Old system: Dependent on employer paying at the end. New system: Money is already paid
One weakness of the old system was that gratuity was (mostly) unfunded until termination. What does that mean? SImple - employees therefore had to rely on the employer being able to pay in full when the time came. We saw several examples in the UAE where this wasn't the case due to bankrupcy of the company, meaning that employees lost their EOSB savings.
The new scheme, by contrast, is intended to improve that by moving contributions into approved funds, placed with a custodian bank (one of the UAE's top banks) and overseen by both MOHRE and the Capital Market Authority (CMA).
For HR, that makes EOSB easier to describe as a more secure employee benefit. For employees, it may feel more tangible because the money is being paid into a formal arrangement during employment.
Old system: Employees had no choice. New system: Employees face choices.
Under the traditional gratuity model, employees did not need to choose anything. HR
applied the legal rules as stipulated by UAE Labour Law and calculated the benefit due to each employee. Under the new system, employees will be offered different investment options, including capital-protection, risk-based and Sharia-compliant funds. They may also be allowed to make voluntary additional contributions within the permitted limits.
This creates a bigger role for HR. The job is no longer just to administer a statutory payment. HR now has to help employees understand the scheme, the choices available and the difference between a low-risk option and a higher-risk option. That does not mean giving personal financial advice. It means making sure communication, FAQs and educational support are clear and practical. Again: Financial Literacy is becoming a hot topic.
Old system: One continuous formula. New system: HR must also manage “legacy gratuity”
This is an important issues in practice. When a company moves employees into the new scheme, the gratuity they earned before the switch does not disappear. It becomes what is commonly called legacy gratuity. In the UAE mainland system, that pre-switch amount is generally calculated using the employee's basic salary at the date they join the new scheme and is then effectively frozen for that earlier service period.

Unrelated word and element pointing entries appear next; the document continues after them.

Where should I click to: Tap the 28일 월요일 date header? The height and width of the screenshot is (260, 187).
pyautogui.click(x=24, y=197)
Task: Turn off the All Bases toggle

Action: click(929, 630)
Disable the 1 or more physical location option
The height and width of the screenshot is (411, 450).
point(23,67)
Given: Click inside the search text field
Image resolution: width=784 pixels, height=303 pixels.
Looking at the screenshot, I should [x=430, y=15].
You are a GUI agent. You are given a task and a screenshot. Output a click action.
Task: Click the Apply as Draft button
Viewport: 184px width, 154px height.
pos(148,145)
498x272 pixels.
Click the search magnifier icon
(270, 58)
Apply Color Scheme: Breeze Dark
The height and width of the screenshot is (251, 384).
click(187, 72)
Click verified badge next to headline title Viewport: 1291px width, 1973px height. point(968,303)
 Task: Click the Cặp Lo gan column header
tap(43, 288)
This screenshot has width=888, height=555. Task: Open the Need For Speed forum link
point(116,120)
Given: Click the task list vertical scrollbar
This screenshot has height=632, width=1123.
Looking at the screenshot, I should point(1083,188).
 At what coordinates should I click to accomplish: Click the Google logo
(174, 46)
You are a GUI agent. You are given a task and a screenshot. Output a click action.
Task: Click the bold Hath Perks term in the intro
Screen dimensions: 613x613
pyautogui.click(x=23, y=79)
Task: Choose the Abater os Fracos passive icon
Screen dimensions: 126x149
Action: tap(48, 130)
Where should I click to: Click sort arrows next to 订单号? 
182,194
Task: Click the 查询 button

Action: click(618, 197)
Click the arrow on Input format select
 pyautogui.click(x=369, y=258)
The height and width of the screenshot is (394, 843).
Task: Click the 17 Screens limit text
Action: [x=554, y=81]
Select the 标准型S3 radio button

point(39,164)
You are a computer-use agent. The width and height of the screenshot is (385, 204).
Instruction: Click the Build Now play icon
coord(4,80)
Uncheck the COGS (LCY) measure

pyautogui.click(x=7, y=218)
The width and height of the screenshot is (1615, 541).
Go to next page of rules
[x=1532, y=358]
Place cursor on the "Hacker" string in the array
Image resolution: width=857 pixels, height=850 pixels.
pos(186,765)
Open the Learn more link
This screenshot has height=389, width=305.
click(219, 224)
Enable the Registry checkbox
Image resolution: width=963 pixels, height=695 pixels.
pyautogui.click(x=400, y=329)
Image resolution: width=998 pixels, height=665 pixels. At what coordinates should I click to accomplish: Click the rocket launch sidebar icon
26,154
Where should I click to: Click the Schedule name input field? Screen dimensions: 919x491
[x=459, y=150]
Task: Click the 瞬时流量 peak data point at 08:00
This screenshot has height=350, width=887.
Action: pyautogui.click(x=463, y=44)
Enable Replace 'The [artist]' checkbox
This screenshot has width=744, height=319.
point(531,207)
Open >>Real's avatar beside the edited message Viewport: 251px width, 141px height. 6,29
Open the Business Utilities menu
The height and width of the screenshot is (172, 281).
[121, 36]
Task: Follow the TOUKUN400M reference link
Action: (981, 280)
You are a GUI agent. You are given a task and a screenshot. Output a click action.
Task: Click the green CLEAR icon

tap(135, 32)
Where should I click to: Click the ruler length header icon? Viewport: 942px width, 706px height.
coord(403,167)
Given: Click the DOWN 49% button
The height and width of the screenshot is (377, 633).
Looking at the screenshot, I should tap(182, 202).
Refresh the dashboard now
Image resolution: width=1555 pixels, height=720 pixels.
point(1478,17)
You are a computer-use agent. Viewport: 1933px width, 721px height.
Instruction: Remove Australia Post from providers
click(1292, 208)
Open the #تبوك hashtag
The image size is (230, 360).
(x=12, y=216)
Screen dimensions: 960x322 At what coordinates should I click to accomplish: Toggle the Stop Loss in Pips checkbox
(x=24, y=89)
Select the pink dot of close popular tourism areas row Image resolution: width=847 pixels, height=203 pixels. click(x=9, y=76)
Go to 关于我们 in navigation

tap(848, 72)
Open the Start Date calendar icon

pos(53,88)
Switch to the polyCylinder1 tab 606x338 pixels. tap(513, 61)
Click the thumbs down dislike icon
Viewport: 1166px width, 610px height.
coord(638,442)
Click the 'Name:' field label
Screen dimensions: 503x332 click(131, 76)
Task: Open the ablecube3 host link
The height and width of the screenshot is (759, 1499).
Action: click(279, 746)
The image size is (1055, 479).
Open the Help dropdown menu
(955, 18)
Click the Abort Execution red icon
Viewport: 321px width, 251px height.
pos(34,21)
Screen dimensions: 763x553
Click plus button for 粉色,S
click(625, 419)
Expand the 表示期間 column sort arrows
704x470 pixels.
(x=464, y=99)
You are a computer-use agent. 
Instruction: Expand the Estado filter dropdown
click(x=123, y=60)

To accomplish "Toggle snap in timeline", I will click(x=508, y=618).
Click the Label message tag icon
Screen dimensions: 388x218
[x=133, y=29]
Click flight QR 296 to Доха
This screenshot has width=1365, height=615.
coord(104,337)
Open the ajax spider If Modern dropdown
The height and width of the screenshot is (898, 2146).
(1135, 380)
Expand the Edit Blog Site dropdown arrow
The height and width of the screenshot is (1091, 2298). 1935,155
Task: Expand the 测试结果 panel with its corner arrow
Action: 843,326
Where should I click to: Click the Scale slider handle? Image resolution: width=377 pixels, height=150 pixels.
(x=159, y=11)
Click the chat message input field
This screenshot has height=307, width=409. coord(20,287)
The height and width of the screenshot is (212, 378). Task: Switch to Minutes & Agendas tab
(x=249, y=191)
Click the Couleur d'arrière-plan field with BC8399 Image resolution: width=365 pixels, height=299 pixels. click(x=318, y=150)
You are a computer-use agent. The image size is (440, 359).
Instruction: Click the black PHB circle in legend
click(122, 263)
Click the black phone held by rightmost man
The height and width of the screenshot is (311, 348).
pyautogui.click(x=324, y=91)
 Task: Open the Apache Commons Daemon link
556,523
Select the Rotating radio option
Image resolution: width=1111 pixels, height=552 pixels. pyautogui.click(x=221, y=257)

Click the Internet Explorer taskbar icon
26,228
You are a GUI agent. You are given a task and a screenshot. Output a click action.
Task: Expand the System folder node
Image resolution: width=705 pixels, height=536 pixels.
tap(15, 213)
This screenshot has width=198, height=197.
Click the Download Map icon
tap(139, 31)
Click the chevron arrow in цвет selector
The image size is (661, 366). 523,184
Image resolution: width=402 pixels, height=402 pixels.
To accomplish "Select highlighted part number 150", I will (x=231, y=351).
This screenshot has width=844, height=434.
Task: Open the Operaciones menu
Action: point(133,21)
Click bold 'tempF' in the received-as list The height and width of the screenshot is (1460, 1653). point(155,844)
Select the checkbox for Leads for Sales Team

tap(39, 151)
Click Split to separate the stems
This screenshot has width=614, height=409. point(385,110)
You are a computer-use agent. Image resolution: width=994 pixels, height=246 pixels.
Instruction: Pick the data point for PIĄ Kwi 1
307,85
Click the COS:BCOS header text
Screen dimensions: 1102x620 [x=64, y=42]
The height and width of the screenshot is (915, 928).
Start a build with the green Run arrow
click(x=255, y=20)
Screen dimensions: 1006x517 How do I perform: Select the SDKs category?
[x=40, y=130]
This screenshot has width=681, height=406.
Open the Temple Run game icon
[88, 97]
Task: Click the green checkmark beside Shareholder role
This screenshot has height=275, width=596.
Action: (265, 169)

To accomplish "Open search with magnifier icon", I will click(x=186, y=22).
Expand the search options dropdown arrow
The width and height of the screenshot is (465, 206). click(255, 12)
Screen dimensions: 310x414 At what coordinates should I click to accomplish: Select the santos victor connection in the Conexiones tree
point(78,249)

That matters because employees will immediately ask practical questions. What happens to the gratuity I already built up? What if my salary goes up later? Am I losing out? These are fair questions, and HR needs to deliver clear and consistent answers.
If you're interested in this topic please read our earlier articles on Legacy Gratuity and Change Management.
Final thought for HR teams
The simple summary is this: the old system was mainly a promise to pay later; the new system is an ongoing process of saving as you go.
For HR, that means more monthly administration, more employee questions and a stronger role in education and implementation.
For employees, it means EOSB may become more visible, more structured and potentially more valuable over time, but also more dependent on understanding how the scheme works.
The employers that handle this well will be the ones that keep the explanation simple. Employees do not need a lecture on regulation. They need to know what changes, what stays protected, what choices they have and what it means for them in real life.